### SELECTED EXCERPT
- - - -
See Chapter 11 in The Art of R Programming, Chapter 7 in The R Cookbook, Section 2.12 in The R Book (in particular, sections 2.12.5 – 2.12.13). Good discussion of regular expression in sections 7.4-7.8 of Data Manipulation with R. Also see this example on how to melt the dataset.
Set-up
library(stringr)
x <- " This isn't my Sent$*&ence76 \nand this is a newline (or so I am told), isn't it? "
Split it!
strsplit splits by an element, returning a list. The second argument of strsplit is very powerful, as it can be a regex. May then use unlist
y <- strsplit(x," "); y
## [[1]]
## [1] "" "" "This" "isn't"
## [5] "my" "Sent$*&ence76" "\nand" "this"
## [9] "is" "a" "" ""
## [13] "newline" "(or" "so" "I"
## [17] "am" "told)," "isn't" "it?"
## [21] "" "" "" ""
## [25] "" "" "" ""
## [29] "" "" ""
str(y)
## List of 1
## $ : chr [1:31] "" "" "This" "isn't" ...
uyy <- unlist(y) ##simplifies the list into a vector of all its atomic components
uyy
## [1] "" "" "This" "isn't"
## [5] "my" "Sent$*&ence76" "\nand" "this"
## [9] "is" "a" "" ""
## [13] "newline" "(or" "so" "I"
## [17] "am" "told)," "isn't" "it?"
## [21] "" "" "" ""
## [25] "" "" "" ""
## [29] "" "" ""
How many times was each character used in the phrase?
table(strsplit(x, character(0)))
##
## \n , ? ' ( ) * & $ 6 7 a c d e h i I l m n o r s S
## 1 31 1 1 2 1 1 1 1 1 1 1 3 1 2 5 2 7 1 2 2 7 3 1 6 1
## t T w y
## 6 1 1 1
How many words of each length are there in our phrase?
table(lapply(strsplit(x, " "), nchar))
##
## 0 1 2 3 4 5 6 7 13
## 15 2 4 2 3 2 1 1 1
Does the phrase contain a certain element?
grep, the global regular expression parser
grep("s ", x)
## [1] 1
grepl("s ", x) #logic
## [1] TRUE
How many times does it occur?
when the target is a vector, grep lists all elements, and length returns the count
grep("s", uyy)
- - - -
### TASKS AND EXERCISES
- a) According to the R string notes, what can the second argument of strsplit be?
- b) Quote the stretch of the R string notes from "How many times was" through "in our phrase?".
- c) In the R string notes, why is unlist applied to the output of strsplit?

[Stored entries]
- - - -
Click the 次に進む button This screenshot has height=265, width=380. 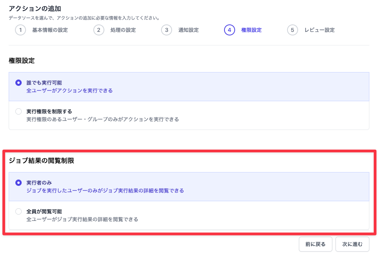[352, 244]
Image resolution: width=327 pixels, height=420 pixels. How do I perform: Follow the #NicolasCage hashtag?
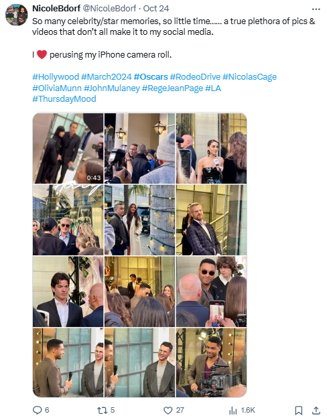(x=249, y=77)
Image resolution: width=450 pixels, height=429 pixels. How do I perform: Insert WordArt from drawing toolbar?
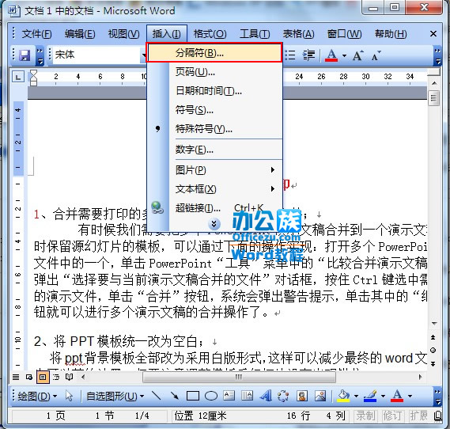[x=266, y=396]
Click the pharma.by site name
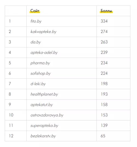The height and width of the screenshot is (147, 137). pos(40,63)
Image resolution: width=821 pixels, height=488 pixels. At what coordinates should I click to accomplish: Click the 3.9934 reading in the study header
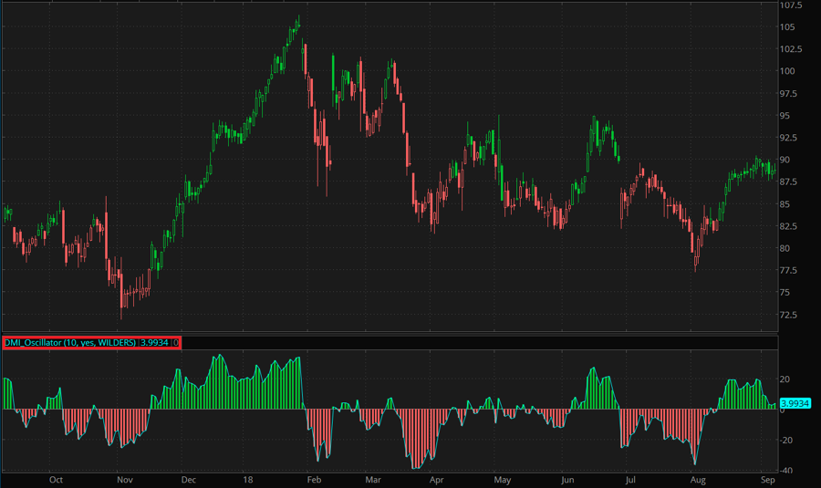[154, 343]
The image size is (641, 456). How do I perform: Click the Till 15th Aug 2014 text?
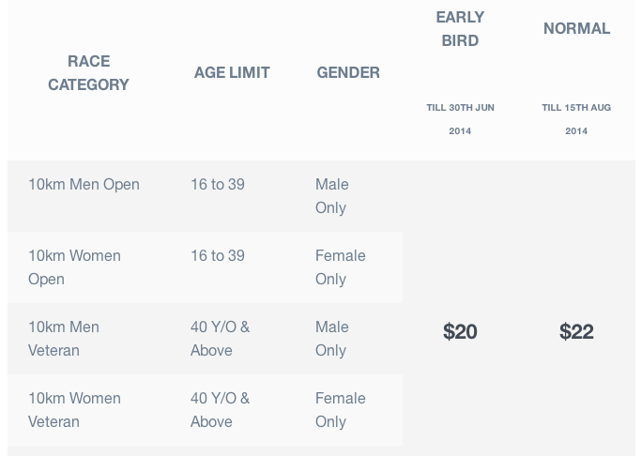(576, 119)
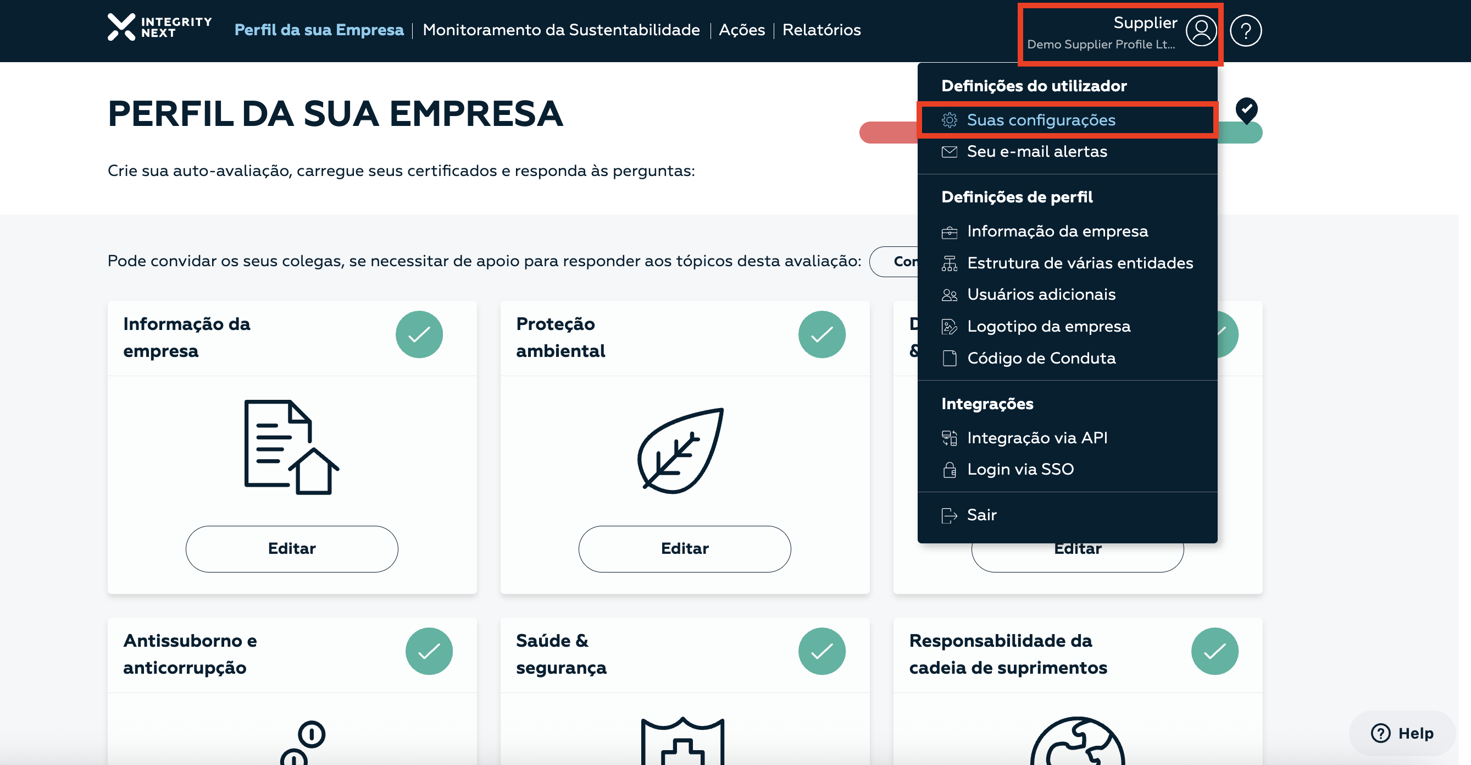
- - - -
### OUTPUTS
- a) It can be a regex.

- b)
How many times was each character used in the phrase?
table(strsplit(x, character(0)))
##
## \n , ? ' ( ) * & $ 6 7 a c d e h i I l m n o r s S
## 1 31 1 1 2 1 1 1 1 1 1 1 3 1 2 5 2 7 1 2 2 7 3 1 6 1
## t T w y
## 6 1 1 1
How many words of each length are there in our phrase?

- c) strsplit returns a list, and unlist simplifies that list into a vector of all its atomic components.